(How to complete this task) Find the line that contains "The width and" in the records below, then repeat exactly that line and each one after it, leaving pictures out.

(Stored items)
____________________

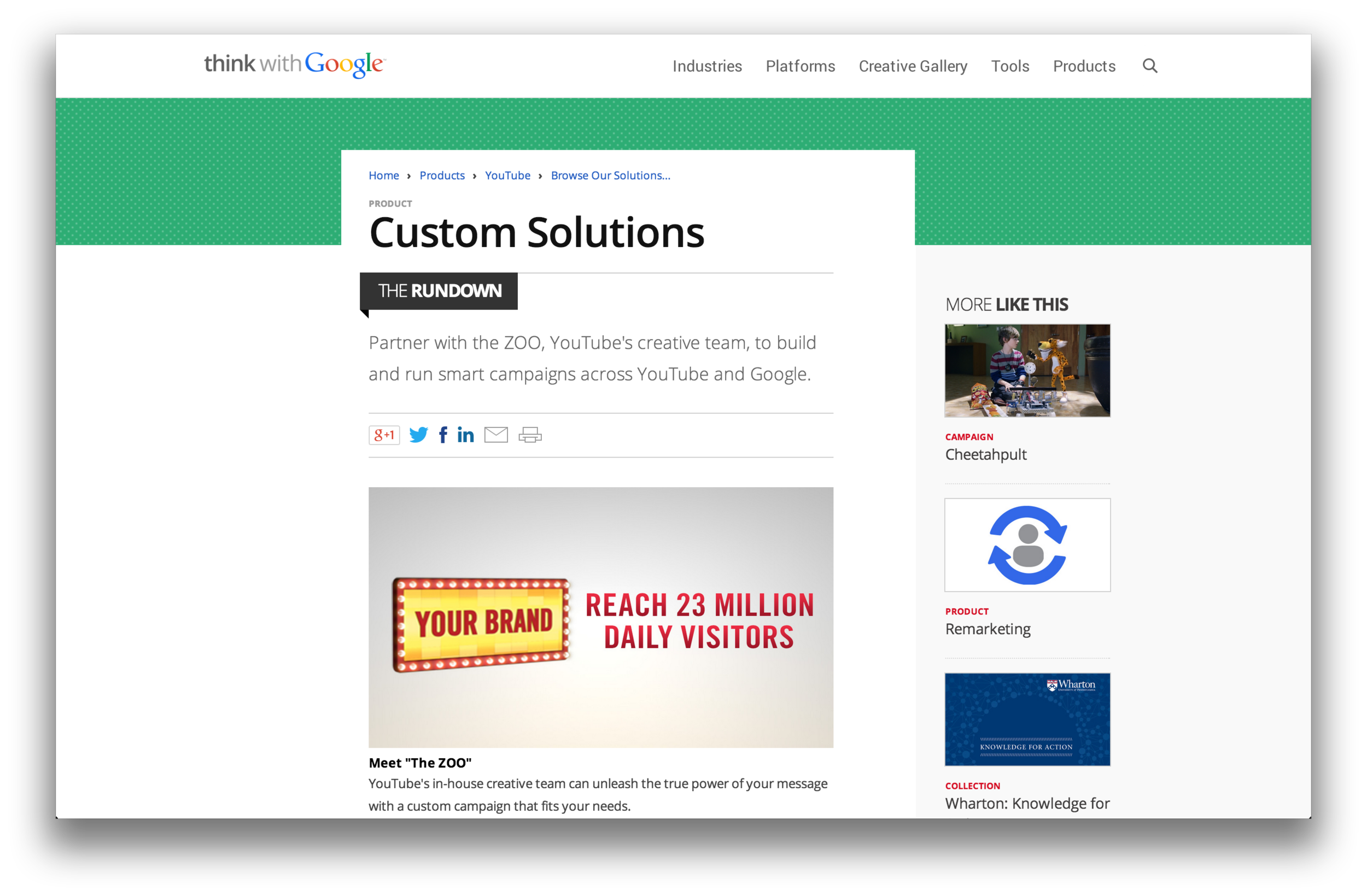Open the Platforms menu
The height and width of the screenshot is (896, 1367).
(x=800, y=66)

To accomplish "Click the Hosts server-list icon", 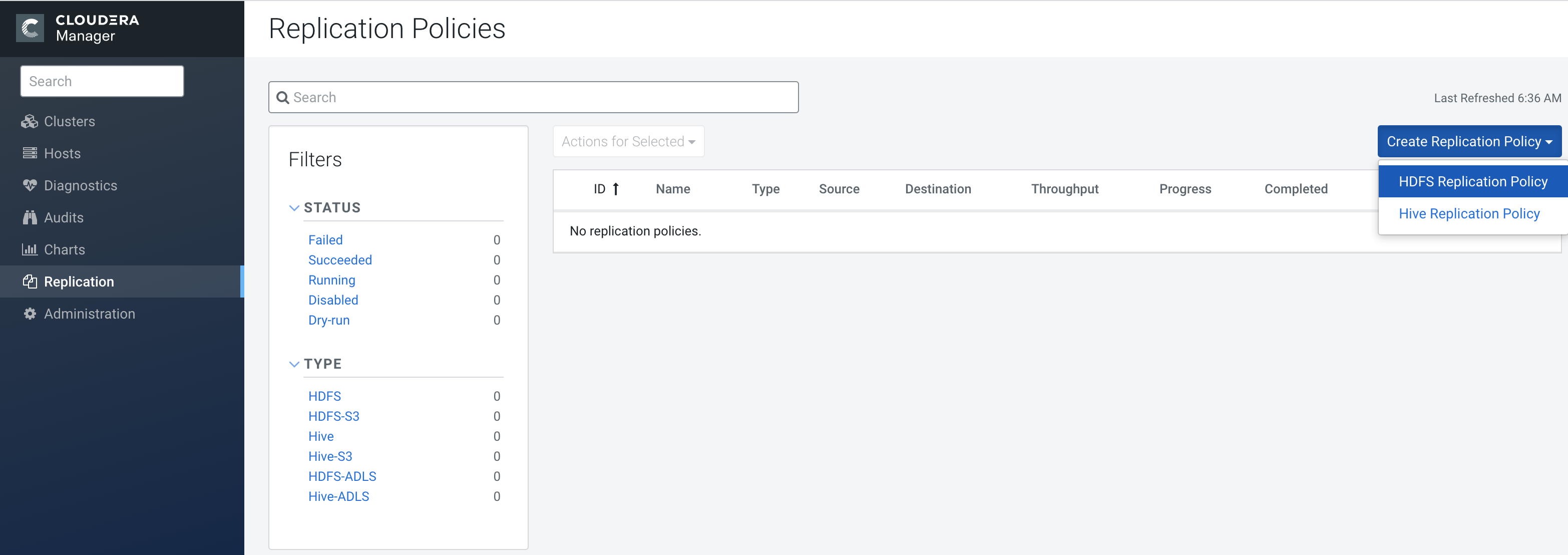I will tap(29, 153).
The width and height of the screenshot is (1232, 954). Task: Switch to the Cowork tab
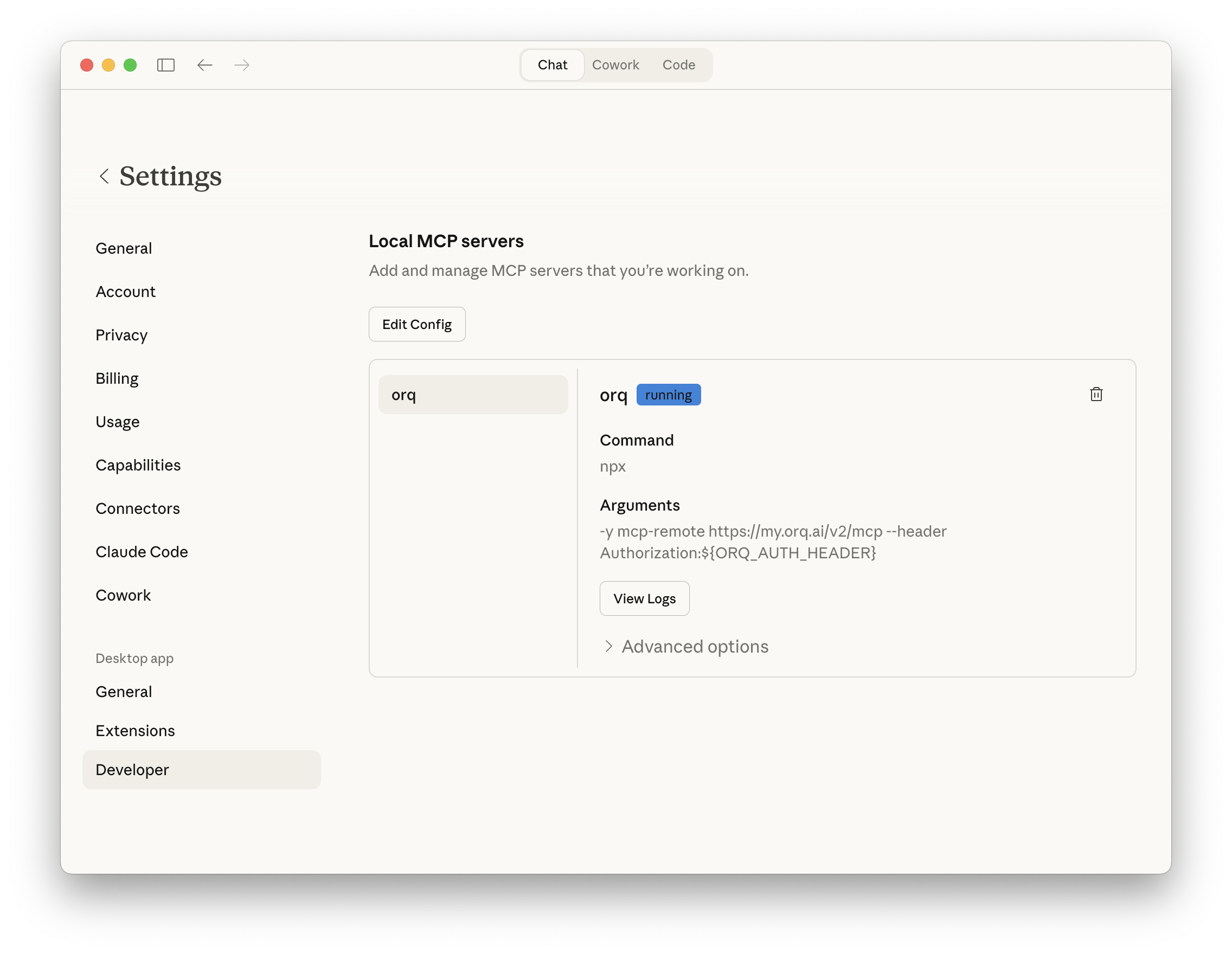(615, 65)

____________________

(Task result)
The width and height of the screenshot is (1232, 954). Task: Switch to the Cowork tab
(615, 65)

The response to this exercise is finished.